Each entry must be given again exactly; images do not belong in the copy.

[Start of section]

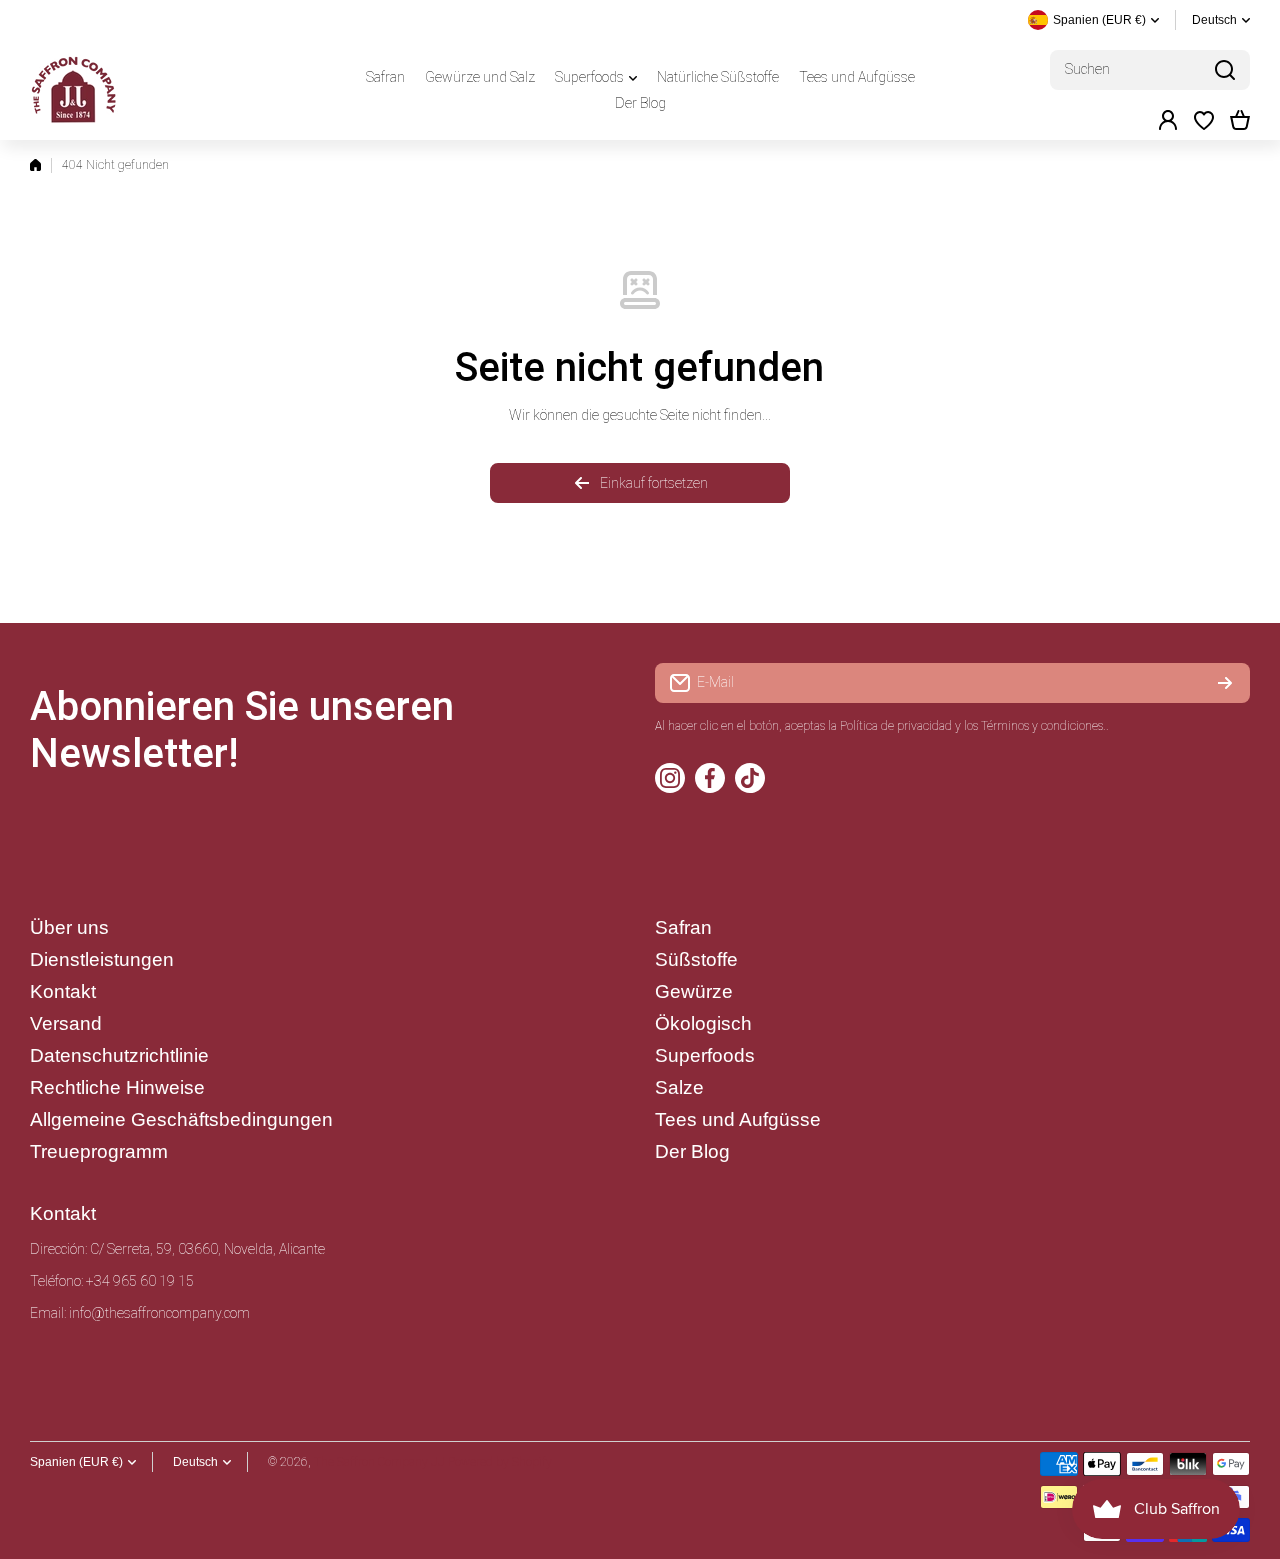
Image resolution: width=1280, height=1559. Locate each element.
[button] (1240, 120)
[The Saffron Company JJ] (75, 90)
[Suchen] (1225, 70)
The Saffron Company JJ (379, 1462)
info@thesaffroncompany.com (159, 1313)
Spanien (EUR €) (76, 1462)
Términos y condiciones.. (1045, 726)
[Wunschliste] (1204, 120)
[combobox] (1150, 70)
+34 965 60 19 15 (140, 1281)
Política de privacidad (896, 726)
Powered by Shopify (500, 1462)
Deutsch (1214, 20)
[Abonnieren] (1225, 683)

[End of section]

### SOLUTION BELOW
Image resolution: width=1280, height=1559. Locate each element.
[button] (1240, 120)
[The Saffron Company JJ] (75, 90)
[Suchen] (1225, 70)
The Saffron Company JJ (379, 1462)
info@thesaffroncompany.com (159, 1313)
Spanien (EUR €) (76, 1462)
Términos y condiciones.. (1045, 726)
[Wunschliste] (1204, 120)
[combobox] (1150, 70)
+34 965 60 19 15 (140, 1281)
Política de privacidad (896, 726)
Powered by Shopify (500, 1462)
Deutsch (1214, 20)
[Abonnieren] (1225, 683)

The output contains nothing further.